The basement is once again rearing it's ugly head... as much as a basement can do, what with being at the bottom of the house.

I've had an overdue note appearing in my email for the last month: phone the contractor. I am so procrastinating.

I'm at an impasse regarding what kind of bookshelves I want him to build. I've found a table that I like [not sure if SigOther likes it, but if he was really terribly concerned, he'd've come shopping with me] and I thought that would clear everything up with respect to the bookshelves. It hasn't.

I'm at the point now where I may just phone our guy up and get him to finish the basement without all the extra cabinetry work. I feel kind of bad about it, because the woodworking is the stuff he likes to do. There is still a little woodworking to be done in the living room and we're definitely going ahead with that, but I fear that if the basement is to ever be finished, it will have to be in stages. I know that's not ideal but my visualizing powers appear to be at an all time low and my motivation is fast racing to join in.

I've now tentatively scheduled the basement clean up for the upcoming long weekend [unbeknownst to SigOther, and in and around getting my hair done and going out to friends' for supper]. After that, we get the contractor back and try and set some dates.

I need deadlines and scheduling; that's the only way to get things done around here. Otherwise, I just simply get used the appearance of the ugly old basement. Kind of like I have for the last five years...

Sunday, October 23, 2005

'tis the season

Hallowe'en fast approaches, but I'm already past that and thinking of Christmas.

Yes, shoot me now.

I've not actually bought any presents yet, but have already figured out a few people's gifts and have been harassing others for ideas. I've even started drafting my annual cheesy-yet-obligatory letter. Now, I just have to buy the cards.

I send out about 50 cards a year to various friends and family (SigOther has a big family) and, for some, that's the only contact I have with them all year.

I figure that's better than a kick in the head.

I could just send out the letter and stop feeding the holiday card giant's pockets, but this year I've decided to try posting the letter online [not here - elsewhere]. I will still need some manner in which to inform the masses of the location of the letter. So, cards it is.

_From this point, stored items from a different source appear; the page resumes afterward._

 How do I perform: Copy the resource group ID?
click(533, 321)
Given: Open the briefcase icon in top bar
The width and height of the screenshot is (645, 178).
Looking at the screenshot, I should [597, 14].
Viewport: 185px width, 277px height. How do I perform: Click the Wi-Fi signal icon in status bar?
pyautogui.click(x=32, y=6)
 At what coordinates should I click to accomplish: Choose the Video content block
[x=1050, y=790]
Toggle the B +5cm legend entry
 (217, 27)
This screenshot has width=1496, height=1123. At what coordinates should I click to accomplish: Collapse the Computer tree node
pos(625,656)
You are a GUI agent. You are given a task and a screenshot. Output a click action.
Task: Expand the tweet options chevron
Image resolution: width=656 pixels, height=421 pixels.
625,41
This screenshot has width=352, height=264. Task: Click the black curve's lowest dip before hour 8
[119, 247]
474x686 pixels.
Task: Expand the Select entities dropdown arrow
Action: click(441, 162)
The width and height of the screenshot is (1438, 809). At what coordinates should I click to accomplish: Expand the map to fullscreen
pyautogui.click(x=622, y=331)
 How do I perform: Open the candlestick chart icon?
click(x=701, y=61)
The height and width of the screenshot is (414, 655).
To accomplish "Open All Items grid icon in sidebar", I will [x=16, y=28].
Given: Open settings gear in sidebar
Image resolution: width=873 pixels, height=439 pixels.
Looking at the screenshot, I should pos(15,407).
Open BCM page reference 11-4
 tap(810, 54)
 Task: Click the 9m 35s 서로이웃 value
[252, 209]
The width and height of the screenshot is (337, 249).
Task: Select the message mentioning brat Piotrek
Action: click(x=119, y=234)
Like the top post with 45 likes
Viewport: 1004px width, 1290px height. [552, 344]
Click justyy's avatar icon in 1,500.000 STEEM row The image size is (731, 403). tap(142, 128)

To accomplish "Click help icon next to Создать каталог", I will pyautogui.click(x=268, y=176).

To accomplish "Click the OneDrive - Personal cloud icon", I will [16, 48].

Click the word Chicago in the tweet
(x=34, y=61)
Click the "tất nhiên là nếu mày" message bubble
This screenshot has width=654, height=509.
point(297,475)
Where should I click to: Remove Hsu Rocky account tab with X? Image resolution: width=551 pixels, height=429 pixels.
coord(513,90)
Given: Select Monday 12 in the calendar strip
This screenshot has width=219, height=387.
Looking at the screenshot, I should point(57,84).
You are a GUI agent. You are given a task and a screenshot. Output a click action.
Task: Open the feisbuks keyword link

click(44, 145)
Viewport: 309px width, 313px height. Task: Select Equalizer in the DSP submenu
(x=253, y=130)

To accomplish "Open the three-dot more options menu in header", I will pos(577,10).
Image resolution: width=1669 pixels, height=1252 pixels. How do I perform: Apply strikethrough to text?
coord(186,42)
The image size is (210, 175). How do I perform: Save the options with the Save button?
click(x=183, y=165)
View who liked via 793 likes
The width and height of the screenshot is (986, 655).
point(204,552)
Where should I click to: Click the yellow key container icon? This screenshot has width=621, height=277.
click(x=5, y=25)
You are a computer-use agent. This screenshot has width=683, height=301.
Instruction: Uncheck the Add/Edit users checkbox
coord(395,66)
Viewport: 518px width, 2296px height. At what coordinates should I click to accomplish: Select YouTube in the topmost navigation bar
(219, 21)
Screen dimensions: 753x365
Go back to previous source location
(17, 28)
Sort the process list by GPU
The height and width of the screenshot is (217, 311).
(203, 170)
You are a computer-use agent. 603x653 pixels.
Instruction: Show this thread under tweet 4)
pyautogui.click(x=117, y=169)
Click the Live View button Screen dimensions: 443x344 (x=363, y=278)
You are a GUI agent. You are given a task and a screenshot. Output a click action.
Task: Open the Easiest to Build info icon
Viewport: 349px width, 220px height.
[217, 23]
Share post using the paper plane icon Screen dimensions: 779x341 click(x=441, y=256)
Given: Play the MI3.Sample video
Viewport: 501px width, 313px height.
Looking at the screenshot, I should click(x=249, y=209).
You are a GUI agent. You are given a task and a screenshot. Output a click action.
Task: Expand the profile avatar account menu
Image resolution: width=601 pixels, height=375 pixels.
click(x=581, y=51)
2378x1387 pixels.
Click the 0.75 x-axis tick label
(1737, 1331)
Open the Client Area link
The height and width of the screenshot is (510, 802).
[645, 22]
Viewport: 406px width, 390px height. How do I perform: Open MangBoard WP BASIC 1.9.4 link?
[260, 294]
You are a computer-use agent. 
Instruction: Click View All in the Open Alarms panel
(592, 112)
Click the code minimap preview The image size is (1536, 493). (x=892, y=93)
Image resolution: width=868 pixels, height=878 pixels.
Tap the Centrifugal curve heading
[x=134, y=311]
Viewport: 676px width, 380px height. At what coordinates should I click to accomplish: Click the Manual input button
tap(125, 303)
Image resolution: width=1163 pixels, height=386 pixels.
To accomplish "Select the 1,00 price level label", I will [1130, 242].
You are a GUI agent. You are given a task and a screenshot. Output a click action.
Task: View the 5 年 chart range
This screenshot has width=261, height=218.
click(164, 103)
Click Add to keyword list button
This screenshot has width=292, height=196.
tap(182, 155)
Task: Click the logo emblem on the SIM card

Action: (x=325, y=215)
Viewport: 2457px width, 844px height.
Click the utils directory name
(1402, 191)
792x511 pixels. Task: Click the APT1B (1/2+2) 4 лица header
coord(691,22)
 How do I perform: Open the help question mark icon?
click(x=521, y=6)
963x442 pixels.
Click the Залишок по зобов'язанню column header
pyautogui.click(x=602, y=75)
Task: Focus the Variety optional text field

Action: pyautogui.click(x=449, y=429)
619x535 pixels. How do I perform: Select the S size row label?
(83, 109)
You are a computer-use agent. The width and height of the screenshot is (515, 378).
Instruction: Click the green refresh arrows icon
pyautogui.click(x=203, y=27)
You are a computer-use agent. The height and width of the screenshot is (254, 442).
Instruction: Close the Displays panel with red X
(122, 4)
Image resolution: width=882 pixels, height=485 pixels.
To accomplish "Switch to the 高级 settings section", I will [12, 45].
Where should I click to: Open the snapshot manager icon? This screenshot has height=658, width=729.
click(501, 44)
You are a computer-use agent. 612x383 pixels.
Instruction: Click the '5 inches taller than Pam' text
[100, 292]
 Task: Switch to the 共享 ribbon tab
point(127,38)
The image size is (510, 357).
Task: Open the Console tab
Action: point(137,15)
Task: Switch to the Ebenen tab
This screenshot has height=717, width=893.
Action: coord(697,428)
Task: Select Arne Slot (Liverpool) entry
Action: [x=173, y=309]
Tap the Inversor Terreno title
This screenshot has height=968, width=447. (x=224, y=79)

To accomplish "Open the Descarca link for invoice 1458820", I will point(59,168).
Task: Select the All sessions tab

Locating the perfectly inoffensive card isn't easy, as it's mostly me who is easily offended by overt religious sentiments, overt cuteness or overt blandness. If it makes me roll my eyeballs, I don't buy it. I have the same issues with all cards - birthday, mother/father's day, weddings, etc - but since those are for a particular person, I can take their opinions into account and loosen up on some of my own issues. But, when presenting my annual sentiment to a large group of people, icons and phrasing become more critical.

No, it's not brain surgery. And I know that each and every card is likely discarded before the new year. However, for the brief moment that is read and/or displayed, the existence of an obnoxious glittery little cartoon bear vs. a stylized non-denominational snowflake makes a difference.

Every now and then I wonder how, in the age of computers, places like the post office and stationery stores stay in business. And then I remember.... me, at Christmas.

Thursday, October 20, 2005

Lois Fish Palliative Society

This society was mentioned on the news tonight and I wanted to make note of it while I remembered. I've not yet had the chance to go through the site thoroughly, but certainly intend to in the near future. What I gathered of the concept from the newscast struck me as something most worthwhile and, for me, worth the time to look at a little closer.

Tuesday, October 11, 2005

which way did that truck go?

It's that season once again, and I've been hit.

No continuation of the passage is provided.